>> START RECORDS PROVIDED
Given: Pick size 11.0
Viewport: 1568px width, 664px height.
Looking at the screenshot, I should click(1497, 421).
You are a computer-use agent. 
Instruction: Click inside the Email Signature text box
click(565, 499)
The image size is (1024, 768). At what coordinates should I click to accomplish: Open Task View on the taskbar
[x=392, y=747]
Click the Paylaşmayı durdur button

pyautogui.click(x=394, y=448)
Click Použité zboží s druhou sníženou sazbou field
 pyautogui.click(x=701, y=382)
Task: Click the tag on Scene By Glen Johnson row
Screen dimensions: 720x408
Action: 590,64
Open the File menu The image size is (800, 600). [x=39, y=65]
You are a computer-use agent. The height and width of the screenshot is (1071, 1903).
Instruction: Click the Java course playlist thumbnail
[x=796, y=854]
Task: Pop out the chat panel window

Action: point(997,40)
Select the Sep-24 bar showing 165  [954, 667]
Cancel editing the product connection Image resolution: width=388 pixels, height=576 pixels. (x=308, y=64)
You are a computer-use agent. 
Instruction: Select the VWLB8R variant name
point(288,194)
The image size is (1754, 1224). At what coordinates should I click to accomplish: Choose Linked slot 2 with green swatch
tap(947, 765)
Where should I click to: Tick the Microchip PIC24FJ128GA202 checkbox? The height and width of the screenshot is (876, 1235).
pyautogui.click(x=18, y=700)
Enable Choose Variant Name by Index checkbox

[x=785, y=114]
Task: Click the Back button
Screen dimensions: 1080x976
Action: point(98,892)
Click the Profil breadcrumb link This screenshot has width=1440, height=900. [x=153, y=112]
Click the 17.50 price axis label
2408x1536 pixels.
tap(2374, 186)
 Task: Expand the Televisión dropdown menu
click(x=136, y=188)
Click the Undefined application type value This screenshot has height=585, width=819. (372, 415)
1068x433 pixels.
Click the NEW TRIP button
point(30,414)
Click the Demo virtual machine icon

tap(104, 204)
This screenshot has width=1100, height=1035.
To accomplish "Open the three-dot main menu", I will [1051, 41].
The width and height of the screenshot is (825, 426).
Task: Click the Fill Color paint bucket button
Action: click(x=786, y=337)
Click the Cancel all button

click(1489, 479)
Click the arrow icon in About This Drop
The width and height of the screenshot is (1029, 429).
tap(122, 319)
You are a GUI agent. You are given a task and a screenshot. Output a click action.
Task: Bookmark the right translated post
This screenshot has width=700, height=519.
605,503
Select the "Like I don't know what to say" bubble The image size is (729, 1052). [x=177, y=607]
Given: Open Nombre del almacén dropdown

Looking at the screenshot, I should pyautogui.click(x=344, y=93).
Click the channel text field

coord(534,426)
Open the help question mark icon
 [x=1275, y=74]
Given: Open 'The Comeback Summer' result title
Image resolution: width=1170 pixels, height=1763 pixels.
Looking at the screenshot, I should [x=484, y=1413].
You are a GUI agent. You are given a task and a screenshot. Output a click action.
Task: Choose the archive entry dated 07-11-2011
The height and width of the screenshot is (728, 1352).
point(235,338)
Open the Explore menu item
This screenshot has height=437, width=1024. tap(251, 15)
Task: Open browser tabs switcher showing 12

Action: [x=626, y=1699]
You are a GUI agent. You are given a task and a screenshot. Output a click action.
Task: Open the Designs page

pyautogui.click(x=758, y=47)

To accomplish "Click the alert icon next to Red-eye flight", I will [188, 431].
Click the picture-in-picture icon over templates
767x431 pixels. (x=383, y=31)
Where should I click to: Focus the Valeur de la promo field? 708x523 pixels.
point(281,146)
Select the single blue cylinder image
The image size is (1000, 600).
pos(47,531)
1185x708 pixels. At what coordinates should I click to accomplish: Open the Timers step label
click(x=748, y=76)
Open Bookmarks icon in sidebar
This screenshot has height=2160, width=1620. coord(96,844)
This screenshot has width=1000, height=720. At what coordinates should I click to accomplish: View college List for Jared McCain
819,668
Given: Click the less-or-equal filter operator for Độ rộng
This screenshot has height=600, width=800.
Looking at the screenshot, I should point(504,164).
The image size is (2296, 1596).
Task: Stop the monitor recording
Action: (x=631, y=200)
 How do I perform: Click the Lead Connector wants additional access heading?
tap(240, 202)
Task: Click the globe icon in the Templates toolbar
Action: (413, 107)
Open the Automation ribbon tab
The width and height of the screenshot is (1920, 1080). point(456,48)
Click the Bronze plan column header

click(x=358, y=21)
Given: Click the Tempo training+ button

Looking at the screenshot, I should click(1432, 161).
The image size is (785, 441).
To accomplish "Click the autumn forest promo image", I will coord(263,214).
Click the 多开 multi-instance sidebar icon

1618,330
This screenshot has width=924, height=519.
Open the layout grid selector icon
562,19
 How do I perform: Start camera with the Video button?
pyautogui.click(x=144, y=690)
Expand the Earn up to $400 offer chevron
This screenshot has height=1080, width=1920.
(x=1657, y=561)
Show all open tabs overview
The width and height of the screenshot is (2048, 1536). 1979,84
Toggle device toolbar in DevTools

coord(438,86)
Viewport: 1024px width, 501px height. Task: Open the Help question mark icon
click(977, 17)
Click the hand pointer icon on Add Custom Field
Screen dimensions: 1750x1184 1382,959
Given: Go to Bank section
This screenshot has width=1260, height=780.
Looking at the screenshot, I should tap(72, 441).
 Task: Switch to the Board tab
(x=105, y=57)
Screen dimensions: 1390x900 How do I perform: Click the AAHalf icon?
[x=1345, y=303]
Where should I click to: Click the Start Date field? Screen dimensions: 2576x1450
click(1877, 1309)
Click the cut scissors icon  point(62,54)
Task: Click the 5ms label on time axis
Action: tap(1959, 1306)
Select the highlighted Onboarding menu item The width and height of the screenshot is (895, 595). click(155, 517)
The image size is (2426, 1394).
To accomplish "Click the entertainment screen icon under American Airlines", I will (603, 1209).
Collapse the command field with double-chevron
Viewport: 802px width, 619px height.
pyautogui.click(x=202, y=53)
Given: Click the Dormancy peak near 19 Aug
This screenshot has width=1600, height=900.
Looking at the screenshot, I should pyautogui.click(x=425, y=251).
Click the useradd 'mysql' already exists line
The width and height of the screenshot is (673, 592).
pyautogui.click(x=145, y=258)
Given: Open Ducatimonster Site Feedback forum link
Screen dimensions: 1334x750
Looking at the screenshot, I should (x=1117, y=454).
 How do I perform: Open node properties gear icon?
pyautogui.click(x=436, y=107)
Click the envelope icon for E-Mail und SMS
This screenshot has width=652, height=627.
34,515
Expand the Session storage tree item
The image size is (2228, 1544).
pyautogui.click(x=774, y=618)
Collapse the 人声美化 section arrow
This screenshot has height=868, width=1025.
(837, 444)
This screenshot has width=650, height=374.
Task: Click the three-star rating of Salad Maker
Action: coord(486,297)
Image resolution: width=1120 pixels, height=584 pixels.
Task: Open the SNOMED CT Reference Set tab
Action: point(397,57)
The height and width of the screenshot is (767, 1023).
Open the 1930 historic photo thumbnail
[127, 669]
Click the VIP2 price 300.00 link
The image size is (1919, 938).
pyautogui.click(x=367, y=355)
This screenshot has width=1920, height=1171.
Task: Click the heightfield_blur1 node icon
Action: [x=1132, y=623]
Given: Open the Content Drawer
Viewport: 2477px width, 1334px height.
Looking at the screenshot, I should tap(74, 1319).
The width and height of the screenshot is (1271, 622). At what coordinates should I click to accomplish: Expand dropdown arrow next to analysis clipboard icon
>> END RECORDS PROVIDED
TO BE DONE
Retype every line of the entries from the one containing "This screenshot has width=924, height=519." down to the one containing "(x=1657, y=561)", both included, without changing anything.

RESPONSE TO THIS TASK
This screenshot has width=924, height=519.
Open the layout grid selector icon
562,19
 How do I perform: Start camera with the Video button?
pyautogui.click(x=144, y=690)
Expand the Earn up to $400 offer chevron
This screenshot has height=1080, width=1920.
(x=1657, y=561)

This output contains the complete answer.